Start of TEXT EXCERPT

Ellinika Chronika (Ελληνικά Χρονικά) was the name of a newspaper published by the Swiss philhellene, Johann Jakob Meyer, in Missolonghi, during the Greek War of Independence.

On December 18, 1823, Mayer announced the newspaper's publication with a leaflet which also contained a Mayer's text and an extract of a Jeremy Bentham's essay about free press. On December 24, 1823, a special edition of Ellinika Chronika was printed and on January 1, 1824, its regular edition began. During 1824, 106 issues were published, followed by 105 in 1825, and further 15 from February 6 to February 20, 1826, when its print stopped. The newspaper had distributors in many Greek cities and abroad. The annual subscription fee cost 6 Spanish thalers. One hundred papers of every edition were distributed free to the Greeks.

In the newspaper were published announcements of the Greek administration, internal and external news and translated extracts about the Greek Revolution from European and American newspapers. Furthermore were published Meyer's and some Greek politicians' articles about democracy and monarchy, freedom, free press etc, letters of philhellenic committees and subscribers' letters as well as poetry.

Usually the newspaper had four pages but sometimes, when there was a lot of material, it had five and six pages. Its dimensions were 24,5 × 20.

Today the archive of Ellinika Chronika is found at the Library of the Greek Parliament.

End of TEXT EXCERPT

» PROMPT:
Decide whether each statement agrees with the text on Ellinika Chronika. Answer yes or no and quote the words that decide it. 1. The regular edition of the newspaper began on January 1, 1824. 2. More issues were published in 1825 than in 1824. 3. The newspaper's archive is now kept at the Library of the Greek Parliament.

Start of RECORDS SHOWN

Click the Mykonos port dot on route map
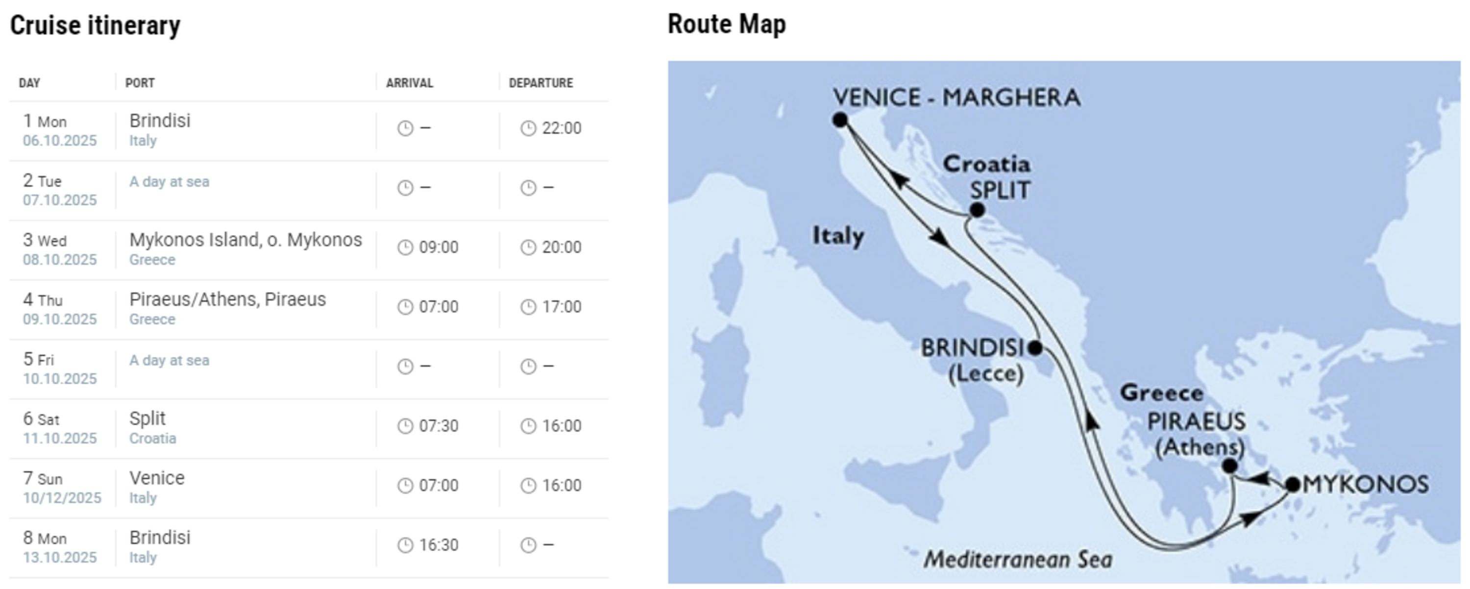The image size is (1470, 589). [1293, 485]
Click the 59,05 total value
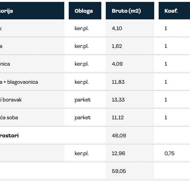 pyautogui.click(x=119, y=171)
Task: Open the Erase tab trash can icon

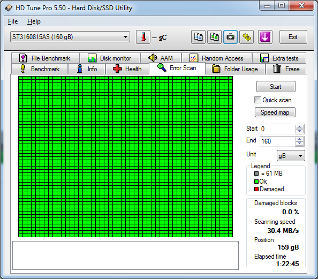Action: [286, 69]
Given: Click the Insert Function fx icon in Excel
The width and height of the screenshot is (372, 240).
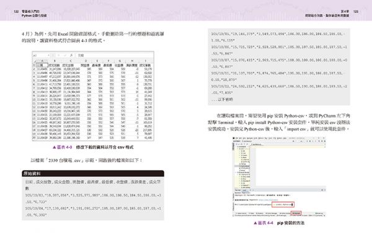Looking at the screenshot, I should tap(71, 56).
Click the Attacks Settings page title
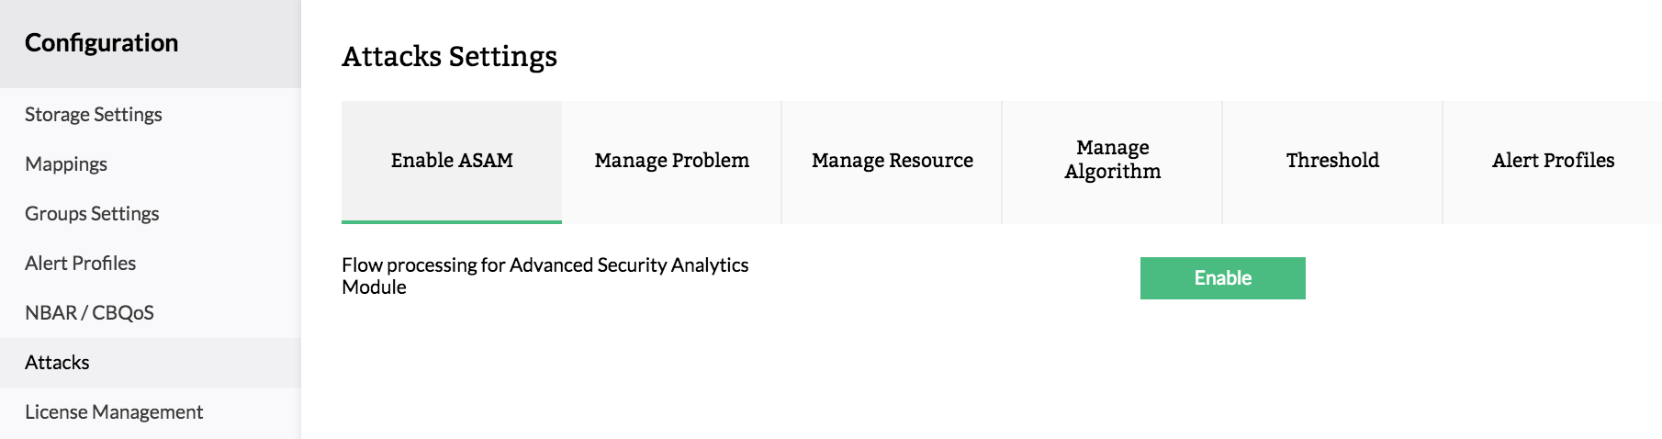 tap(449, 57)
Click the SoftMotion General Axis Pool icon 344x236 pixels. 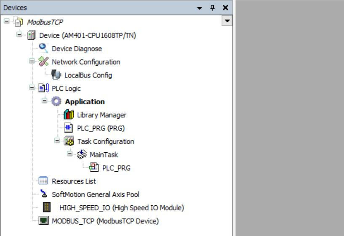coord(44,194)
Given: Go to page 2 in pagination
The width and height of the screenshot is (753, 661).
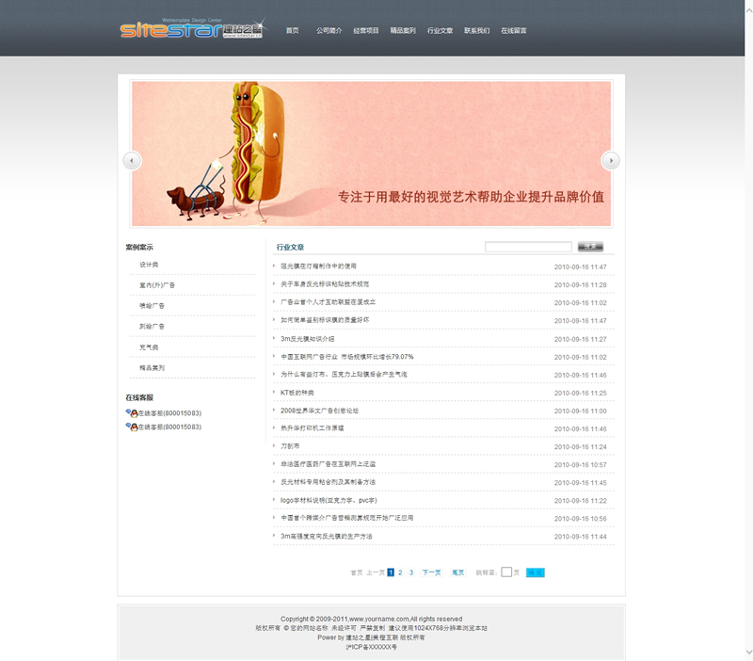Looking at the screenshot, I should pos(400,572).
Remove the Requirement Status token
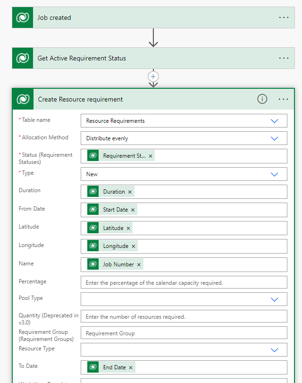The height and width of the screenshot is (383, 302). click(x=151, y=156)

End of RECORDS SHOWN
Start of RECORDS SHOWN

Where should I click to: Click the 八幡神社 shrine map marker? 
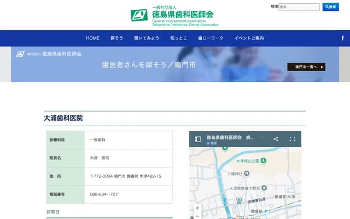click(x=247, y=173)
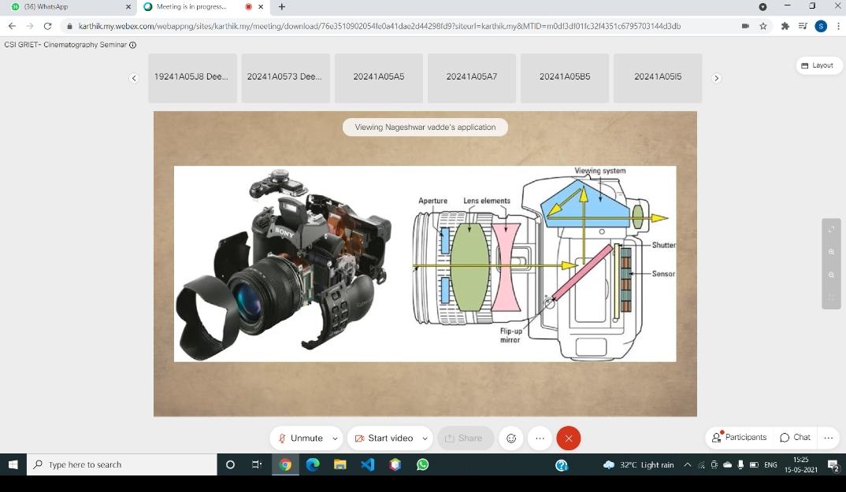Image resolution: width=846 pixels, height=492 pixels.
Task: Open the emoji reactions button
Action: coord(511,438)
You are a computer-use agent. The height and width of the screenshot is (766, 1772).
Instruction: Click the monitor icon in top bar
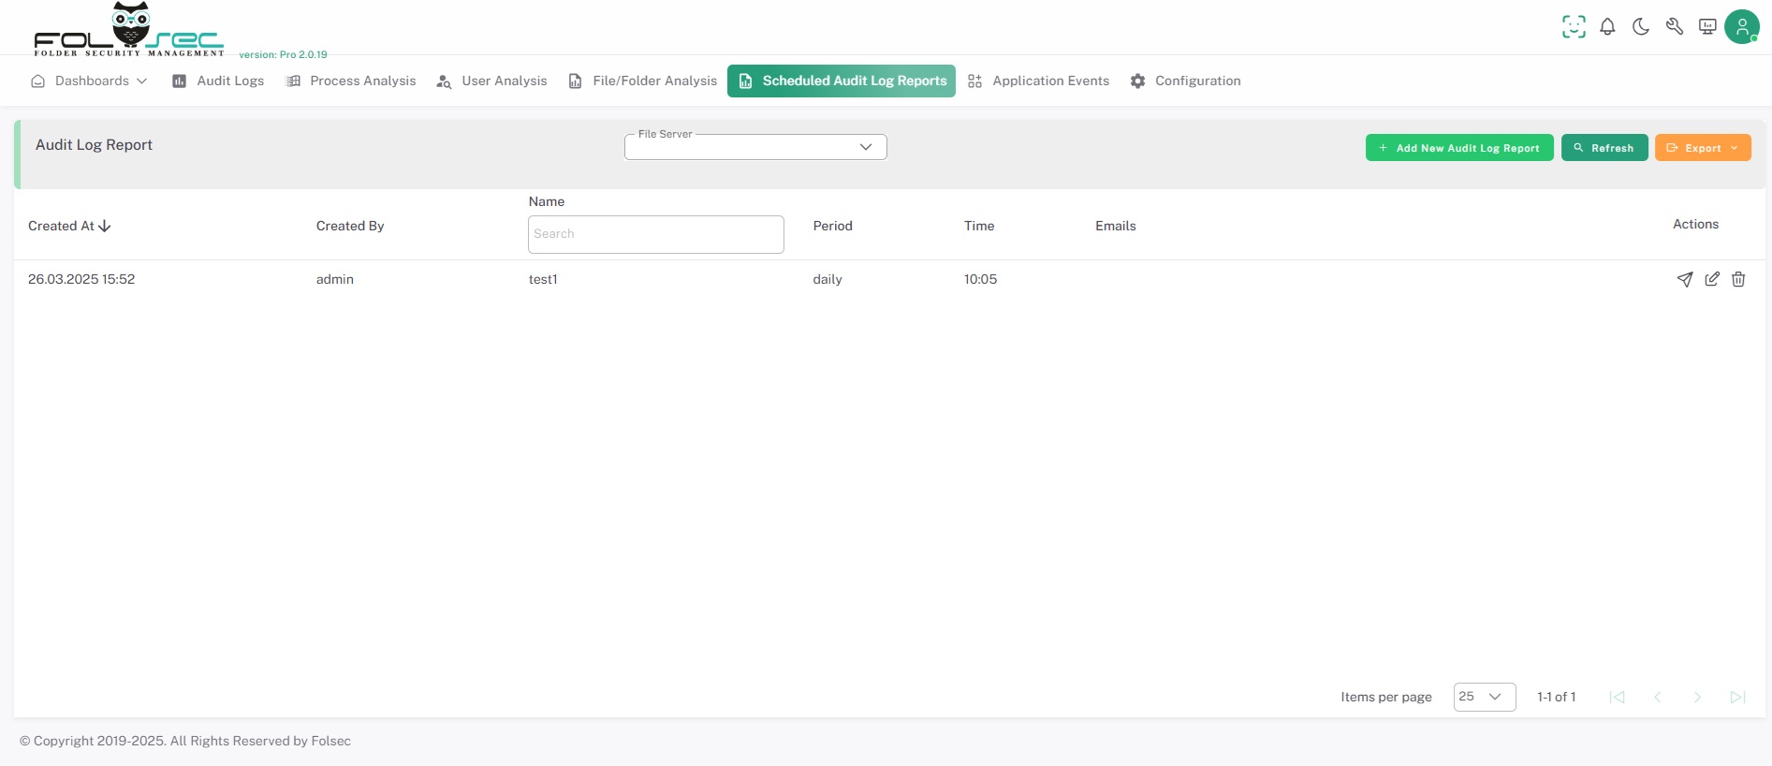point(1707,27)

End of RECORDS SHOWN
Start of RECORDS SHOWN

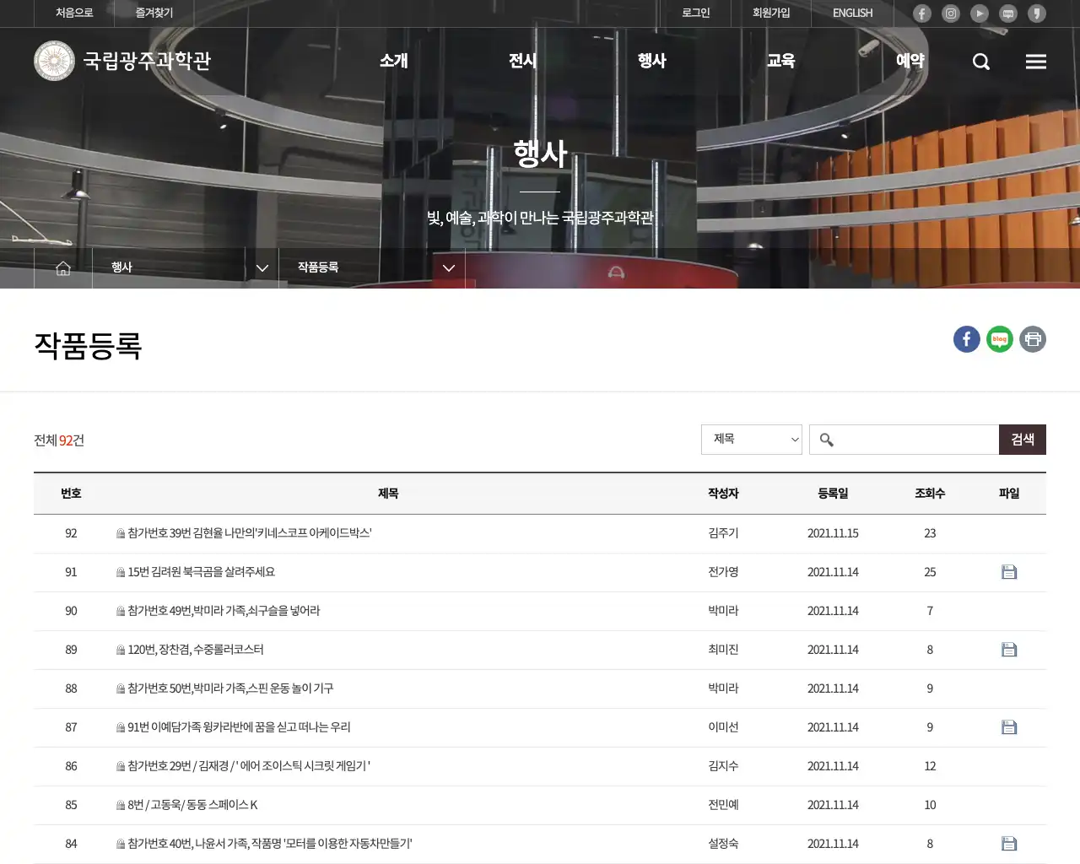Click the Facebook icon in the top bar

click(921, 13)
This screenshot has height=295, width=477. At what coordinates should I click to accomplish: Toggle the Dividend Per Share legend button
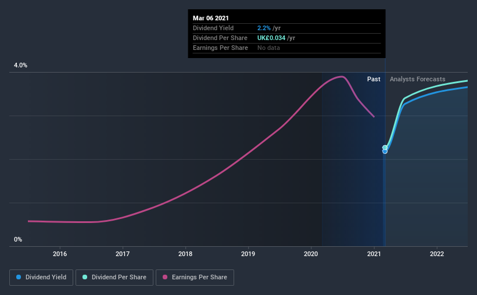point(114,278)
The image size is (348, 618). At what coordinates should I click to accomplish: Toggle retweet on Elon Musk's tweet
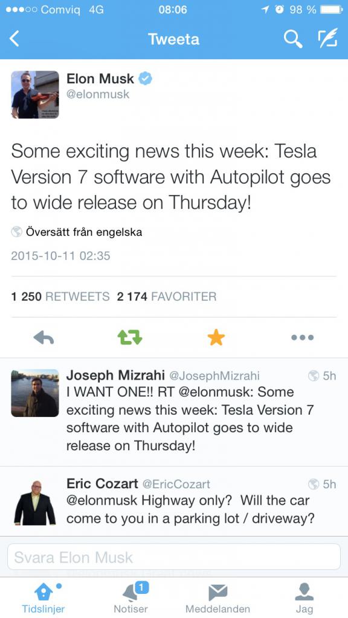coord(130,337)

End of RECORDS SHOWN

» ANSWER FOR THE TASK:
1. Yes: "on January 1, 1824, its regular edition began"
2. No: "During 1824, 106 issues were published, followed by 105 in 1825"
3. Yes: "Today the archive of Ellinika Chronika is found at the Library of the Greek Parliament"